Some of St Patrick’s 198 prison officers, “by their physical and other actions, intimidate and instil fear into prisoners and in particular into those who could be classed as the most vulnerable,” Judge Reilly found.

Elsewhere he reported that these prison officers, “bully prisoners. They provoke retaliation in prisoners, which results in … disciplinary measures being taken.”  

One 18-year-old being held in a special observation cell had been in, “virtual 24-hour lock-up,” for two months.

Speaking on RTÉ Radio’s, Today with Pat Kenny, Fr Peter McVerry, SJ, said Judge Reilly’s report findings were not “news to him.
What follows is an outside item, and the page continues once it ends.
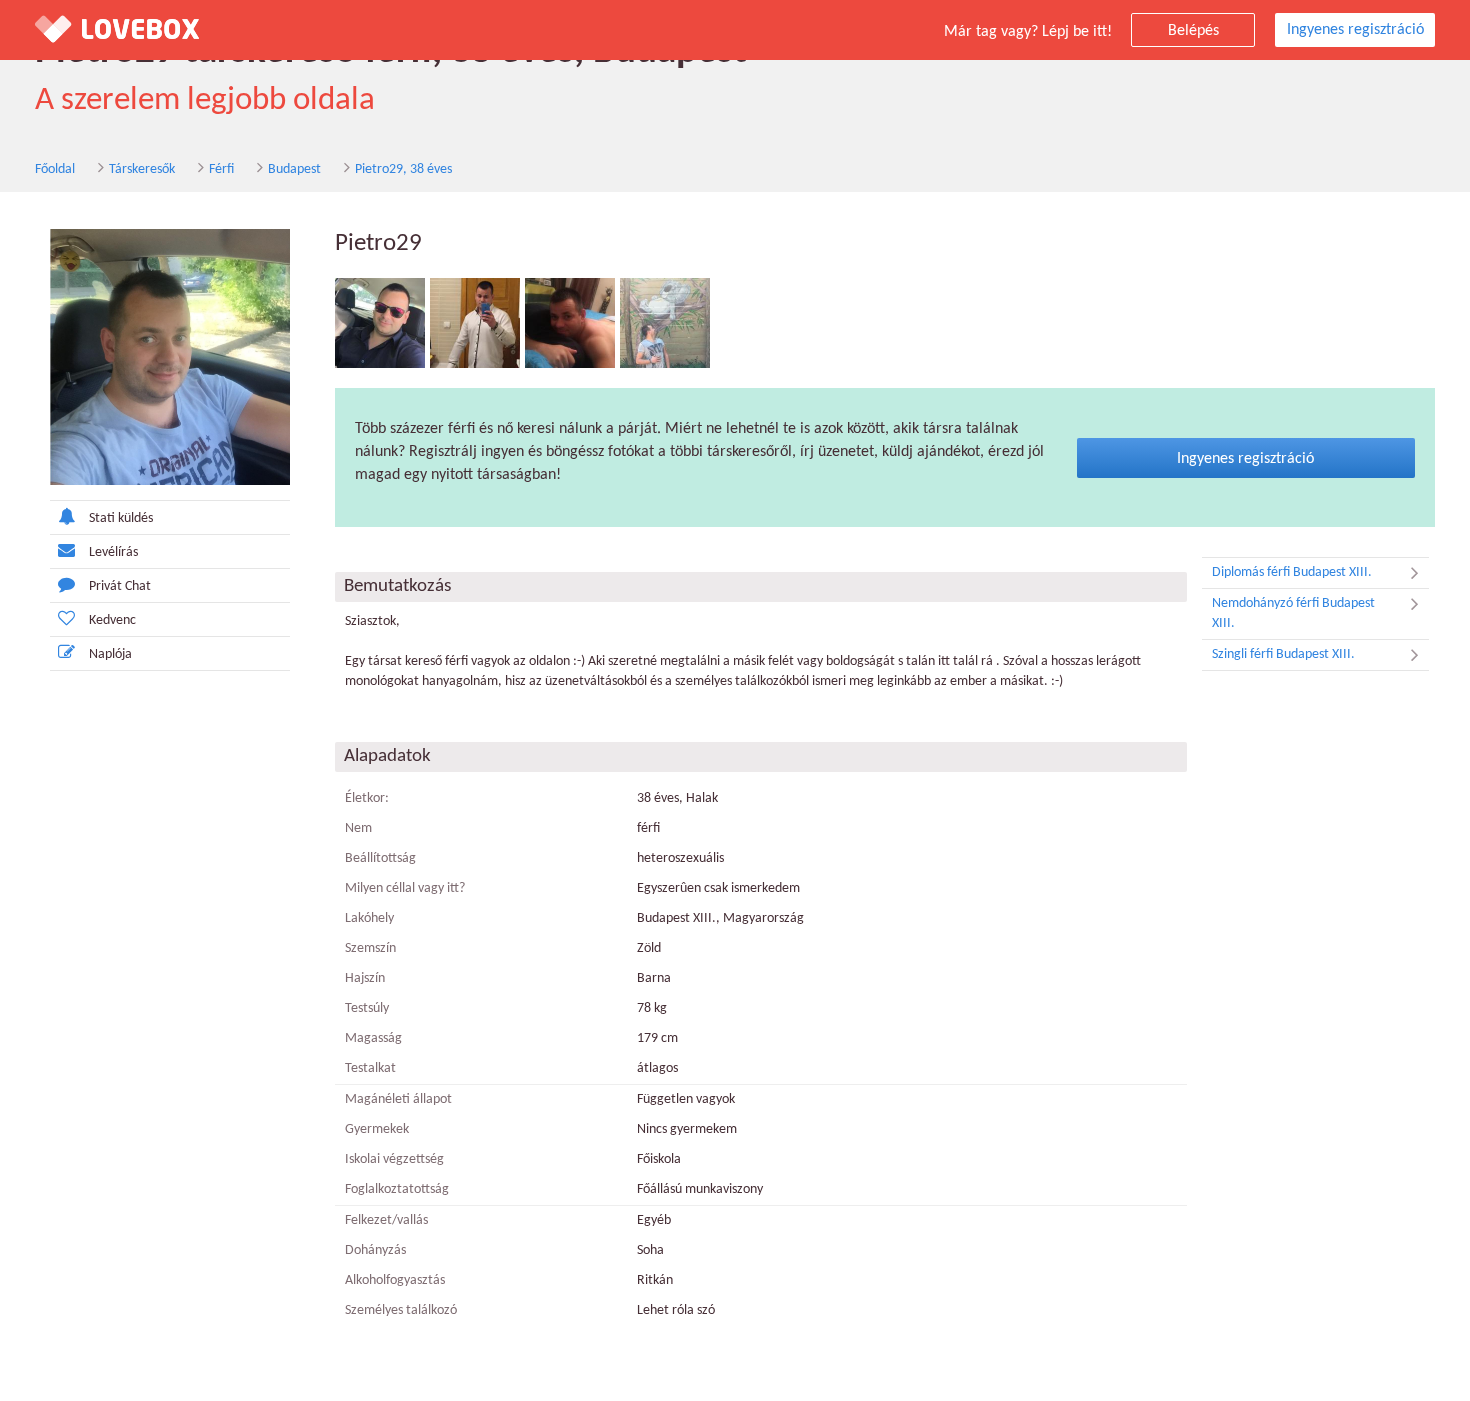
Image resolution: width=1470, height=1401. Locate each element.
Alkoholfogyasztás (395, 1280)
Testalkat (370, 1068)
That is what is so shocking about it. In 1985, the Whitaker Report called for St Patrick’s Institution to be closed as a matter of urgency, that you could not rehabilitate young people in that environment,” the Jesuit said.

He added that a succession of reports had been damning about St Patrick’s, which can hold up to 231 prisoners aged 16 to 21, from the EU Commission’s CPT report to the Ombudsman for Children's report.

“People are just numbers,” he said of St Patrick's and added, “We are talking about very difficult and therefore, very damaged young people. The question is, do you treat them with the same lack of respect that they have treated other people. If we do, then we just prolong the vicious cycle and they will come out more alienated, more angry and more determined to get their own back on society.”

Asked about whether the young prisoners detained in St Patrick’s should be moved to Oberstown, Fr McVerry said it was not just about bricks and mortar.

“Ultimately it is about the relationship between staff and prisoners, and staff who are trained and experienced in dealing with what are admittedly very difficult behaviours,” he said. 

“In Oberstown and Trinity House you have equally difficult young people but the relationships there work much better.”  

He acknowledged that there are, “some terrific prison officers in St Patrick’s,” and that that didn’t come across in the report, “because the focus is on the small number who have been abusive.”

“There are some terrific officers who will really care for young people.  However, the culture in St Patrick’s is one of fear.”  

He warned that there is a huge amount of intimidation and bullying from prisoner to prisoner but also, as highlighted in the report, an intimidation of prisoners by prison officers.